Morphologic and Molecular Characterization of NTRK Fusion Uterine Sarcoma
Posted: Tuesday, December 21, 2021
NTRK fusion uterine sarcoma has a unique morphologic and immunophenotypic description, according to an update on the pathologic diagnosis of uterine mesenchymal tumors by David B. Chapel, MD, and Marisa R. Nucci, MD, of the University of Michigan, Ann Arbor, and Harvard Medical School, Boston, respectively. In particular, NTRK fusion uterine sarcoma is of low malignant potential and consistent expression of select proteins; unresectable or recurrent tumors are responsive to treatment with the TRK inhibitor larotrectinib. The findings of this article were published in the journal Diagnostic Histopathology.
NTRK fusion uterine sarcoma is a tumor of low malignant potential that mainly affects young women (median age = 30.5 years), with 90% of tumors found in the cervix. Morphologic characteristics of the tumors include tan-yellow to tan-pink polypoid endocervix-based lesions with infiltrative borders, with or without gross necrosis. A fascicular, storiform, or patternless arrangement of fibroblastic spindle cells is often observed with eosinophilic cytoplasm and nuclear atypia. Hyalinization of tumor vessels, necrosis, and lymphocytic inflammation are common manifestations.
Immunohistochemistry indicates that the majority of tumors are negative for desmin and hormone receptors but positive for CD34 and S100. Rearrangement of NTRK1, NTRK2, and NTRK3 and fusion partners led to the overexpression of Trk. NTRK1-TPM3 fusion is the most common, often occurring with CDKN2A deletion.
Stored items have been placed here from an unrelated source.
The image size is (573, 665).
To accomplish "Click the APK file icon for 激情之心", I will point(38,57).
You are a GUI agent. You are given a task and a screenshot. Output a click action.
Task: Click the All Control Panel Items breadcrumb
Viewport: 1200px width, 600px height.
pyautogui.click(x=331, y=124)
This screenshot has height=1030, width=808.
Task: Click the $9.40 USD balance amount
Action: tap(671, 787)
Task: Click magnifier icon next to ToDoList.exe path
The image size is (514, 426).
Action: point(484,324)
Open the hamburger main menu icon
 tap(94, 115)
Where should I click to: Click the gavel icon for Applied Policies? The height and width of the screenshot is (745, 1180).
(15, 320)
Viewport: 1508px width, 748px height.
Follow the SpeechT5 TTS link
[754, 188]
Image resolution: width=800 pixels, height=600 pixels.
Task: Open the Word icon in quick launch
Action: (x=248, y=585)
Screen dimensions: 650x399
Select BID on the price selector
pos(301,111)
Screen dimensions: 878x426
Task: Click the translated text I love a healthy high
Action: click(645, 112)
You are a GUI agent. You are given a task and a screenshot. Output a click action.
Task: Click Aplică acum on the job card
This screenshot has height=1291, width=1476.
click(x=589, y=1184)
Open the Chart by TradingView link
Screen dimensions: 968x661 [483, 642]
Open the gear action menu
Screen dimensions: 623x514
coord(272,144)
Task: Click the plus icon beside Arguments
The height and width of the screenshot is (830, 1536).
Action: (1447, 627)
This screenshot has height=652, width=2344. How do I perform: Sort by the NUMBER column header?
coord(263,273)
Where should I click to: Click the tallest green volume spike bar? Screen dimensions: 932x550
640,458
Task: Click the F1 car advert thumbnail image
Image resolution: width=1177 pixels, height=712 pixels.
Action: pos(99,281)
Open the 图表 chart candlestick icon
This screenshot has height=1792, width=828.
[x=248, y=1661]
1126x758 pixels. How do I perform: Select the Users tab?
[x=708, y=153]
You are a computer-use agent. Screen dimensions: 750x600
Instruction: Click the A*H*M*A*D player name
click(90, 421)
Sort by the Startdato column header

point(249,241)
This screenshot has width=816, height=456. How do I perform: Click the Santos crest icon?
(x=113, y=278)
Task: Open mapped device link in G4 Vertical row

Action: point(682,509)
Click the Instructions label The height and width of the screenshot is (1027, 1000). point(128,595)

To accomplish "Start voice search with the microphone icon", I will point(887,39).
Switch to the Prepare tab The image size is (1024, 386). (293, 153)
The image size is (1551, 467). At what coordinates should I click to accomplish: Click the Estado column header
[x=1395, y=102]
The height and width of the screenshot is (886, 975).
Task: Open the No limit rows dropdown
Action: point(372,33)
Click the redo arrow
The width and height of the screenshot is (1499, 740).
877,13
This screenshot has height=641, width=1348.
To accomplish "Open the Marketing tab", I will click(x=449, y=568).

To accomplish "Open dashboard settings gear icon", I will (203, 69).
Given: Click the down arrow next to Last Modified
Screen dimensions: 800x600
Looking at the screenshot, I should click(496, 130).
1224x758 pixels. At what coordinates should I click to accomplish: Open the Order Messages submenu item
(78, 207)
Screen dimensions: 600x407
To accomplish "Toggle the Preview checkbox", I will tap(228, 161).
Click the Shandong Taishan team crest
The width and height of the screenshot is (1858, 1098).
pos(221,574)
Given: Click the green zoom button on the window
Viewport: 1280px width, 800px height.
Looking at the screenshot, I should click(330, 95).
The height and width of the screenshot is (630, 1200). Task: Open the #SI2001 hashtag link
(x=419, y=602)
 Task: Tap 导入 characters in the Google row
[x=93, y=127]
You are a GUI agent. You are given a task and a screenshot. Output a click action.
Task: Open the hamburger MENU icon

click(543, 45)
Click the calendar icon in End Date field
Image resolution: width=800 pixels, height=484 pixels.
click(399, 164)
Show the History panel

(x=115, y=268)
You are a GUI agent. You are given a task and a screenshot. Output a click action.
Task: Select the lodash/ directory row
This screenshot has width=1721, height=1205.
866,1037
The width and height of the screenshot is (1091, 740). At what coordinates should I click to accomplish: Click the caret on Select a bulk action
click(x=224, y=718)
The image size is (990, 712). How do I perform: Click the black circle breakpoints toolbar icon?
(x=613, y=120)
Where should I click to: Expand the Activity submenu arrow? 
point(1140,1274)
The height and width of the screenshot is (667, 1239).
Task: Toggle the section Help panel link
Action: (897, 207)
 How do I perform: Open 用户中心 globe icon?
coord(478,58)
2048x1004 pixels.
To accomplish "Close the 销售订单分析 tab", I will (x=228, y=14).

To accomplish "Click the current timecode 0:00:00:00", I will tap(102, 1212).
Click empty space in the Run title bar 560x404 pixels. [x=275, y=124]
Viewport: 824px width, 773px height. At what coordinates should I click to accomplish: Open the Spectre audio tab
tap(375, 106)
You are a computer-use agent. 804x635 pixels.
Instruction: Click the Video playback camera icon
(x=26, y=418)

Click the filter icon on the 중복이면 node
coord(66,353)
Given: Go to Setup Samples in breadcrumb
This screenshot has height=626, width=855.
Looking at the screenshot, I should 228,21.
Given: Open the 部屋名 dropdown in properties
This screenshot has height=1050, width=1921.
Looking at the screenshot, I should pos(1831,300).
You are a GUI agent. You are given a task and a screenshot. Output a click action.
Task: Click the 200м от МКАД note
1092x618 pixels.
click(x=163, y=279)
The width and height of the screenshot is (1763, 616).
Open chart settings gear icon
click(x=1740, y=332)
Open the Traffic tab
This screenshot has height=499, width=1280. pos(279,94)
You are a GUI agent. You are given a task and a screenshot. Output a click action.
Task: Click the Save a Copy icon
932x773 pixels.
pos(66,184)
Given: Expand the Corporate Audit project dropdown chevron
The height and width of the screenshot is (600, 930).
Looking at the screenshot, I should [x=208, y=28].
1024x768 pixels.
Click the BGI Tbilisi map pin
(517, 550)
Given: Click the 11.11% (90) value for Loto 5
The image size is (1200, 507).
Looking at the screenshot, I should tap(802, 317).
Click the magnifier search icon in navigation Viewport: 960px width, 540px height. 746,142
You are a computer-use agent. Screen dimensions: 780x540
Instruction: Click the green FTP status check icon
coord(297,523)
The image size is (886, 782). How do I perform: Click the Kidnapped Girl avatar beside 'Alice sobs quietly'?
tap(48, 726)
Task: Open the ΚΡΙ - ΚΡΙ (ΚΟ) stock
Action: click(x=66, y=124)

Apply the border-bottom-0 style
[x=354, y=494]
Pan-Trk immunohistochemistry for NTRK-rearranged sarcomas is 75% to 95% sensitive overall for targeting TrkA, TrkB, and TrkC, compared with positive immunostaining in all reported cases of NTRK fusion uterine sarcomas, according to the researchers.
“Given the imperfect specificity of pan-Trk immunohistochemistry, the novelty and rarity of NTRK fusion uterine sarcoma, and the availability of targeted therapy with the Trk inhibitor larotrectinib, molecular confirmation of NTRK fusion is recommended for diagnosis of NTRK fusion uterine sarcoma,” stated the study investigators.
Disclosure: The study authors reported no conflicts of interest.